さて,それでも彼等は二人とも生きている.まさしくこの瞬間に,彼等はそれぞれ真新しい身体の中で「お目覚め」なこったろう.彼等はまたいずれ宇宙のどこかでばったり出くわすかもしれないが,その時は新米君も今よりはもうちょっと権謀術数を学んでることだろうな.

 

それに...実は話はこれで終わりじゃない.世の中ってのは上手く出来ててね,二つの遺体を見捨てちゃ置かない.彼等の氷付けの遺体はもう一度,ちゃんと無限の輪廻の環に戻されるんだ.

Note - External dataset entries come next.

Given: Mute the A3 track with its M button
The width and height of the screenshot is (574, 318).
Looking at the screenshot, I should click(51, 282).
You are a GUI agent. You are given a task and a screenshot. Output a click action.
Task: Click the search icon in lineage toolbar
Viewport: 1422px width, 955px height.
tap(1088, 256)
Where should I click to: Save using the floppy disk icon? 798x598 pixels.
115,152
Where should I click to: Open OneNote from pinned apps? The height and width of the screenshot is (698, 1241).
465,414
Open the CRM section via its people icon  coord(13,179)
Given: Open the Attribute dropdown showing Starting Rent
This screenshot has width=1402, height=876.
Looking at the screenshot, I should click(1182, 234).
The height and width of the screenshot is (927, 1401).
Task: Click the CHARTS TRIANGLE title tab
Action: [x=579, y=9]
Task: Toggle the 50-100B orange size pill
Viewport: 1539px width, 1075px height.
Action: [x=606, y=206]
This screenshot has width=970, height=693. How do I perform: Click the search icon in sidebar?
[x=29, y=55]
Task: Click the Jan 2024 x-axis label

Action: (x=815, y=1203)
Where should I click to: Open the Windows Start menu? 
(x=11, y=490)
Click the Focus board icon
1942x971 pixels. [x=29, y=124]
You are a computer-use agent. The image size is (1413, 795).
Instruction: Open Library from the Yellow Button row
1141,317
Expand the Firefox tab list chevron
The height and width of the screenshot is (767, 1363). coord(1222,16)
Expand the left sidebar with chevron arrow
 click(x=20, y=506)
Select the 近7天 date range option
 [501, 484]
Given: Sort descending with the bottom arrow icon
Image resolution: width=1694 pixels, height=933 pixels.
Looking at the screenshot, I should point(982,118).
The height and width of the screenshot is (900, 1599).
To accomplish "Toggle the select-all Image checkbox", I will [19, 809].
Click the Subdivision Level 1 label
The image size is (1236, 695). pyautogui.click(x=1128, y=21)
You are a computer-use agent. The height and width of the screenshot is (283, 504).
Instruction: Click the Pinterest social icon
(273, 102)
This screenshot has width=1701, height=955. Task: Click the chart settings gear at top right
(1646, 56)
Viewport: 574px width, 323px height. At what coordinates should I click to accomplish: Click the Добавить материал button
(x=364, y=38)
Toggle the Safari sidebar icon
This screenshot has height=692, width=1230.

ほら,警察艦隊が星々の彼方に消え去るや否や,現場に一隻の不審船がにじり寄って来た.不審船は素早くサルベージドローンを展開して,もはや命の宿っていない凍てついた遺体を引っ掴んで「誘拐」すると,足早に現場を離れて行った.分かっちゃいると思うが,警察に撃墜された犯罪艦の残骸を,しかも遺体を盗むなんてそりゃ重大犯罪だ.でもまぁ,今頃,奴は二体の「お宝」を積んでとっとと連邦領をワープで脱出しているだろう.行き先は外宇宙のどっかにあるはずの非合法クローニング施設だ.そこじゃ高級な「Aグレードバイオマス原料」がどんな不正な手段で運び込まれたかなんて,誰も気にしないだろうからな.